本人にはまったくその様な自覚は無いんだがな…。

まあ分からない事を考えるだけ時間の無駄…今はこの時空の歪みとやらをどうするか考えないと…。


「なあイエポン…この中に入って大丈夫だと思うか…?」


『ソレハ私には何とも言えません…ただ、初めての事象デスので慎重に事を進めた方が良いカト…』


「…そうか、そうだな」


すぐにでもあの光の球に飛び込んでその先を確認したいという気持ちが無いと言えば嘘になる…しかしこんな怪しげな現象、何のリスクも無いなんて正直思えない。
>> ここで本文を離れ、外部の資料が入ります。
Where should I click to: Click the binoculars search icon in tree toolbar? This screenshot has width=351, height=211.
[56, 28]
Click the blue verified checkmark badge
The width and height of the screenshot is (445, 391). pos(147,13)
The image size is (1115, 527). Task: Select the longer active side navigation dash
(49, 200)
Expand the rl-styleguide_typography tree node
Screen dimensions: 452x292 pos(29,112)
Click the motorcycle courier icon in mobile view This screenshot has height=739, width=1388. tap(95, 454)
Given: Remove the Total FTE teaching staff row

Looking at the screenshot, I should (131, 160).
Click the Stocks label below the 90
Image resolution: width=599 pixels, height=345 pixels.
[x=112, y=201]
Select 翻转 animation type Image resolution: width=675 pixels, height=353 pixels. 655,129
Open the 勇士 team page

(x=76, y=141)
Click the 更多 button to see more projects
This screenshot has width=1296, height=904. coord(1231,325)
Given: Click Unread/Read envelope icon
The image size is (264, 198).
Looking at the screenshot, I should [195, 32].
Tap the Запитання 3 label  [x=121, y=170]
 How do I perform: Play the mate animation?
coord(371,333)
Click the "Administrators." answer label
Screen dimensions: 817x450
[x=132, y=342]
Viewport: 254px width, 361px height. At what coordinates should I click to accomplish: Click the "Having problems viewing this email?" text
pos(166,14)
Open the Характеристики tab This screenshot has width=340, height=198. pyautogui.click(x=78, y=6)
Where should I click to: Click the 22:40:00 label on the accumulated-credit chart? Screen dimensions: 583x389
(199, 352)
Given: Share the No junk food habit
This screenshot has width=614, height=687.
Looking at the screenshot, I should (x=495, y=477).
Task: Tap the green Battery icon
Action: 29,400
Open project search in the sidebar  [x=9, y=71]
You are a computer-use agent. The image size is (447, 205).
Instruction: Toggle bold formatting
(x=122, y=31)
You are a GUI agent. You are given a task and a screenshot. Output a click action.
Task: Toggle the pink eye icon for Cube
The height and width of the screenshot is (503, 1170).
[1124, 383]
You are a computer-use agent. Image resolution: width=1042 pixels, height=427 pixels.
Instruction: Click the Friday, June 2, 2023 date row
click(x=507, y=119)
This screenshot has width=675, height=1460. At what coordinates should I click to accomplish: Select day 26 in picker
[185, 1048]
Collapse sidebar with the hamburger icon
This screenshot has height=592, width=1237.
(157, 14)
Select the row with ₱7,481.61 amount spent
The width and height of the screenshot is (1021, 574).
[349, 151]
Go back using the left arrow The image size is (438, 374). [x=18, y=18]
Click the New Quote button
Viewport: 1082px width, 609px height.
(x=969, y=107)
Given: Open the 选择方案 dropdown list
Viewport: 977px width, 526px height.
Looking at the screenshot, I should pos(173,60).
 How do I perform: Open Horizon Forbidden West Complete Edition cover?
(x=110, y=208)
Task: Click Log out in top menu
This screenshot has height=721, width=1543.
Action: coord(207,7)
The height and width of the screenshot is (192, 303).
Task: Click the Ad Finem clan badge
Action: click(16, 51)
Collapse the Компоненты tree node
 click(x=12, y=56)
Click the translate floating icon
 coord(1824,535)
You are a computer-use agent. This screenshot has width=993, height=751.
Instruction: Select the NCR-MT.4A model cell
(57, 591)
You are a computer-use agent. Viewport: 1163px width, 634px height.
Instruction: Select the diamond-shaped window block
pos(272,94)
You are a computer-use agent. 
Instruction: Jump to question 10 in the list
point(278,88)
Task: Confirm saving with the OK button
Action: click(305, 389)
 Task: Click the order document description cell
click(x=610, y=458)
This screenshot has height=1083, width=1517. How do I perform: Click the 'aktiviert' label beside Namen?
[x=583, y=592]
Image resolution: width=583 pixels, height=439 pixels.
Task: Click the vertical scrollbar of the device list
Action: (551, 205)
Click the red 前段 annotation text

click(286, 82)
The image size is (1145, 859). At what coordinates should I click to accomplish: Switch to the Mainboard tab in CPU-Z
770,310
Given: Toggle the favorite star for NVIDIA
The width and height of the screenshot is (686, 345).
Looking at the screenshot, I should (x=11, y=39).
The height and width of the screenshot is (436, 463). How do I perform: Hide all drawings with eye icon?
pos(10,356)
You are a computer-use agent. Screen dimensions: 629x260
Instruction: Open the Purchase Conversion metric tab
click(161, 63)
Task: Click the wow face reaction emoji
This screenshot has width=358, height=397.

ここはイエポンの提案通り慎重策に出た方が良いだろう。


「一度出直そう…みんなの所へ戻ろうかイエポン」


『了解しまシタ』


ここで二人で考えていてもいい考えが浮かぶとは思えなかったし、独断専行してオレとイエポンに何かあったらそれこそあやめちゃん救出作戦が頓挫してしまう。

ここはみんなの知恵を借りて今後の方針を決めた方が間違いがない。

特にチャイムの意見を聞いてみたい所だが、彼女たちフィギュアライズは随分と体力を消耗している…ここはまず彼らを回復させる事に全力を注ぐ方が得策だろう。

要は『急いては事を仕損じる』、『急がば回れ』だ。

それにこのままじゃあいつらを危機に晒してしまったオレの気持ちが収まらないからな…。

オレとイエポンは連れ立ってみんなが集まっているいつもの花畑に歩みを進めた。